Interleague weekend

Mike Harmon

The first set of interleague series were a study in contrast. In Oakland and on the South Side of Chicago, fans were treated to offensive explosions, whereas fans in Seattle and Minnesota got to see some tremendous pitching performances. And let's not forget the 17-inning marathon in Anaheim!

We head into the first weekend of interleague play with some intriguing matchups on the books. National League managers have the luxury of using the DH for the weekend, allowing for a number of hitters to steal some at-bats and for the pitchers to come inside without fear of retribution.

Let's take a quick run through a few of the matchups, starting with the lone NL series on the docket.

Houston Astros at Milwaukee Brewers
In the only matchup not crossing leagues, Houston heads to Milwaukee. Jeff Kent rides a 24-game hitting streak into the series and has reclaimed his place as the elite second baseman in the majors. One eye-popping stat on this squad is that Craig Biggio trails Kent and Jeff Bagwell by only one HR coming into this weekend's series.

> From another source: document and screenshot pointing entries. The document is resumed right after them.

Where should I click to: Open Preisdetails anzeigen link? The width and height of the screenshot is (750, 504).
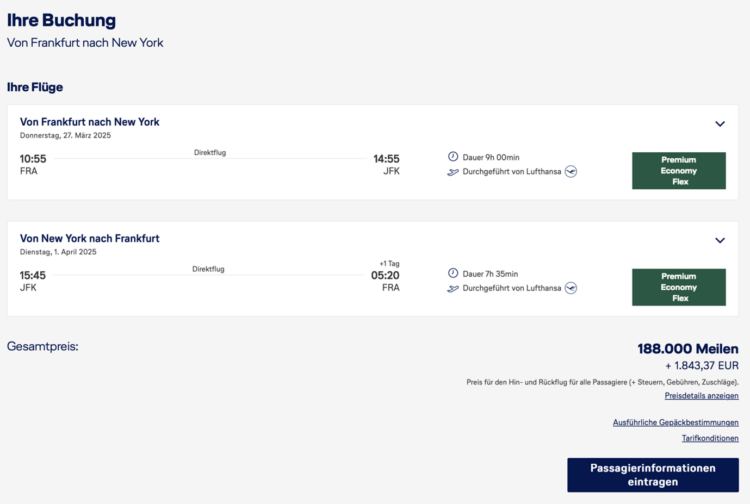point(701,395)
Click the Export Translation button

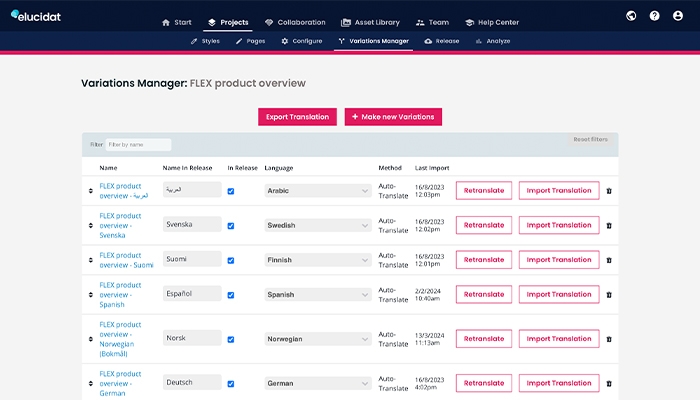coord(297,117)
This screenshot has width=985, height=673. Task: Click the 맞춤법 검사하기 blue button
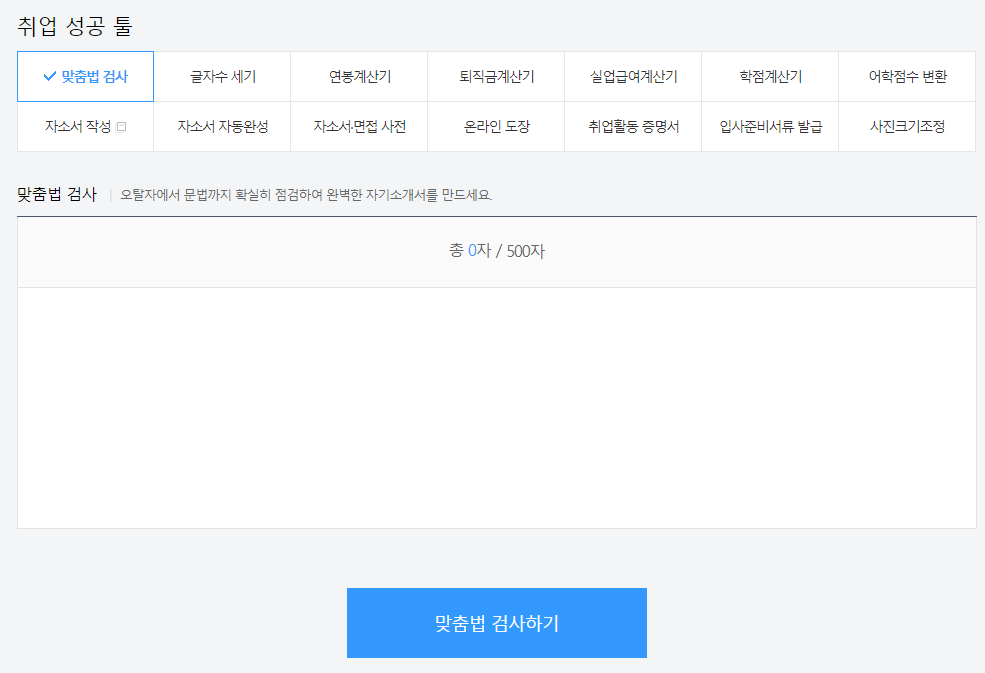click(x=496, y=622)
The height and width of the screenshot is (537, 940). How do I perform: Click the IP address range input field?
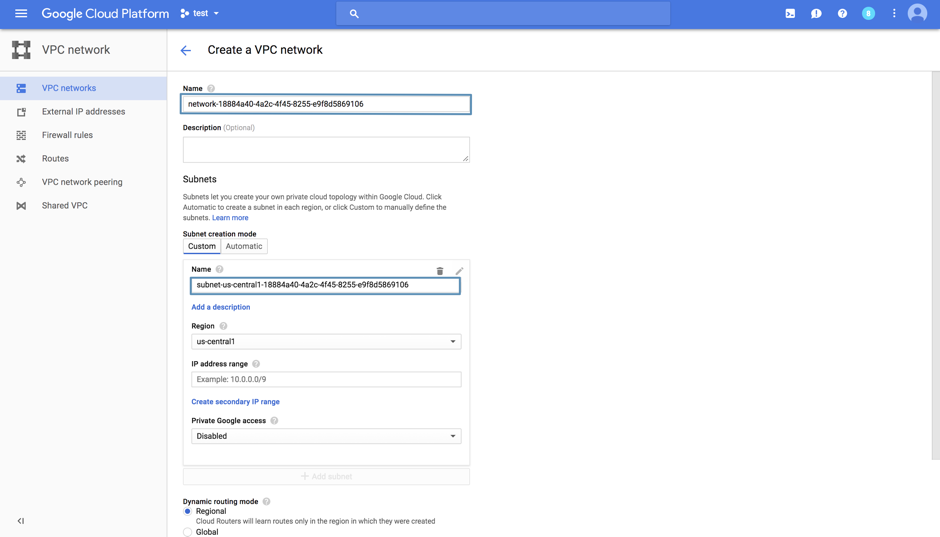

The Brewers continue to impress, hanging with the pack in the NL Central. Their pitching staff has compiled a sub-4.00 ERA, led by staff ace Ben Sheets, who is scheduled to pitch on Sunday. Lyle Overbay (43 RBIs) and Scott Podsednik (27 steals) get all of the attention in the Brewers' offense, but Keith Ginter is an intriguing factor on the waiver wire. He offers the flexibility of playing both second and third base, and he provides some pop (his 8 HRs lead the Brewers).

Player to watch: Adam Everett quietly has put together a nice season for the Astros. The .288 batting average and three bombs aren't awe inspiring, but his seven steals warrant consideration for spot starts, especially in head-to-head leagues.

Florida Marlins at Detroit Tigers
Ivan Rodriguez welcomes his former teammates to Motown this weekend. The Tigers are tied with the White Sox for the lead in team batting average (.284), but their team ERA of 4.89 does them in. One surprise for the Tigers has been the play of Brandon Inge, posting solid power numbers and a .284 batting average while playing the odd combination of catcher and centerfield. Outfielder Alex Sanchez may only be a two-tool player (13 steals and .344 batting average), but he's worth a look-see in your outfield. His horrible success ratio on steals won't hurt you.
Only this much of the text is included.